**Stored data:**
— Begin —
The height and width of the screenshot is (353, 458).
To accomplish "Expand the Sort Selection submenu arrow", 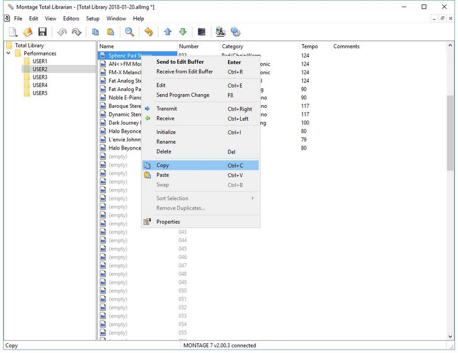I will (x=252, y=198).
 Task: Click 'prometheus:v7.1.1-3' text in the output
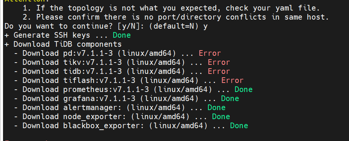pyautogui.click(x=106, y=89)
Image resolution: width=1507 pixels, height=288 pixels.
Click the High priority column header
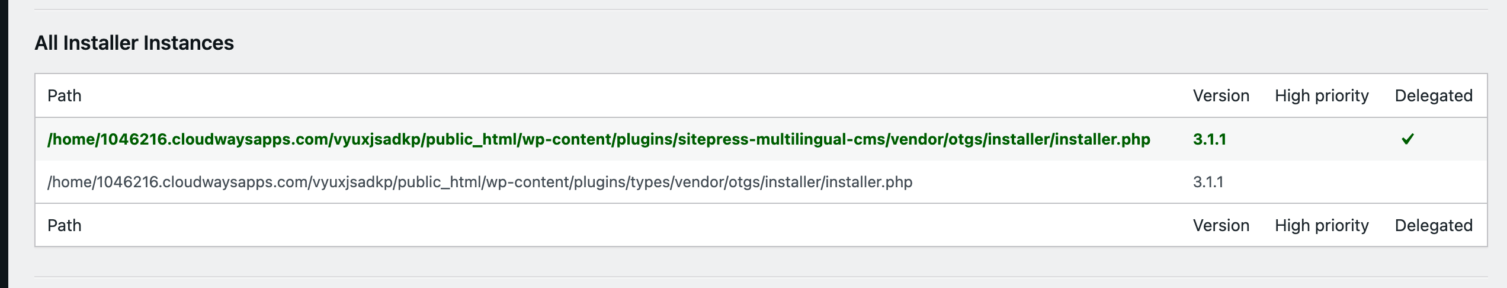pos(1322,95)
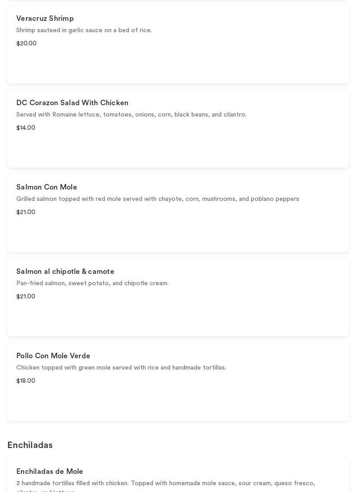
Task: Click the $18.00 price for Pollo Con Mole Verde
Action: 26,381
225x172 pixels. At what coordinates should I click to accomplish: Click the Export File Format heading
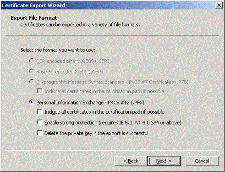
— End —
**Objective:**
Starting with the line containing "Image resolution: width=1507" and going on through the end of the listing, write those lines out again with "column header" changed to "column heading" and all else left unchanged. Leave the pictures out.

**Solution to the exercise:**
Image resolution: width=1507 pixels, height=288 pixels.
Click the High priority column heading
pos(1322,95)
Task: Click the $18.00 price for Pollo Con Mole Verde
Action: 26,381
225x172 pixels. At what coordinates should I click to accomplish: Click the Export File Format heading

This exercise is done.